There was further pressure on Blathnaid from reports that RTE had launched a probe after her co-presenter in the last series of The Afternoon Show Sheana Keane (33) sought legal advice -- a situation which must have caused her a great deal of added stress, given the extensive coverage it received in the media.
"I now have 17 staples from my pubic bone on my right hand side going all the way up, I am very scared that I will have a colostomy bag and I've been threatened with that so I've just been very unwell and I got the fright of my life and I have to not work," she said.
Instead the 38-year-old mother of four will become a judge in the All Ireland Talent Show. She said that it would be "ridiculous" to continue with The Afternoon Show and that she got "a terrible fright" when she was told that unless she scaled back she could lose her bowel and end up with a colostomy bag.
"I always thought when I heard about people with colostomy bags I'd think 'oh yeah, that happens to people in their 60s you know' and I got a terrible fright, and I have to mind myself, I have to eat every two hours -- even in the night -- I have to eat mushy food, it's like eating like a toddler, there's certain things I can't eat.
"My husband just said it to me the other night, he said 'you're so upset about the fear of it but it might never happen' and I said 'I think that's what's
happened to me' -- I've got so paranoid really about the 'what if' that I'm finding it very hard to relax into some sort of normality, every time there's any sense of a pain under my ribcage I think 'that's it going again' and it's not, I should be fine but unfortunately I've had to take it easy.
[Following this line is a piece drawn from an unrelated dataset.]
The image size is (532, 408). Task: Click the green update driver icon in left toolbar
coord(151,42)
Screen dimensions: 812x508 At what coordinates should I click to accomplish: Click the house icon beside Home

"My stomach looks like Jack the Ripper has had a go at it -- you know its horrible, it's horrible to look at. I've had three operations. I think it was all so sudden.
"In May last year I was outside of St Vincent's [hospital] with my sister and she was diagnosed with breast cancer -- daddy died in August -- and between May and August I was rushed into hospital with a twisted bowel and I think everything just happened . . . so I think for me I've had to take a serious step back.
"I really believe there's 20 years of broadcasting left in me, I am very lucky to work in RTE in the sense that I will still be paid, I am a member of staff and I know I am a valued member of staff and they are going to work around my illness until I'm well."
She will also be doing the St Patrick's Day Parade -- which is one of the jobs she loves in broadcasting.
"The prognosis is that if I don't slow down and that means I have to calm down and I have to learn to deal with stress and I feel the pain there for years with stress, it's right in my stomach I'd feel 'oh I'm all knotted' you know if I was hassled about something and even something that was exciting to me I'd feel it there, I have to slow down, I have to take it easier until everything is working properly again."
But Blathnaid is not feeling sorry for herself -- she realises that other people also have crosses to bear -- including close members of her own family, like her father who cruelly had a stroke at the age of 64 and was "robbed of his retirement years."
"Listen, it could be worse" she says. "I could have cancer, I could be told 'make the most of your kids you won't see them and you won't see their 18th' and I'm not exaggerating, like my sister is 42 and she got breast cancer at 42. "But she's doing great," Blathnaid adds. Originally from the Gaeltacht in Co Meath, she and her husband Ciaran have four children, Sheila (13), Peadar (9), Comhghal (7) and six-year-old Darach, "my baby".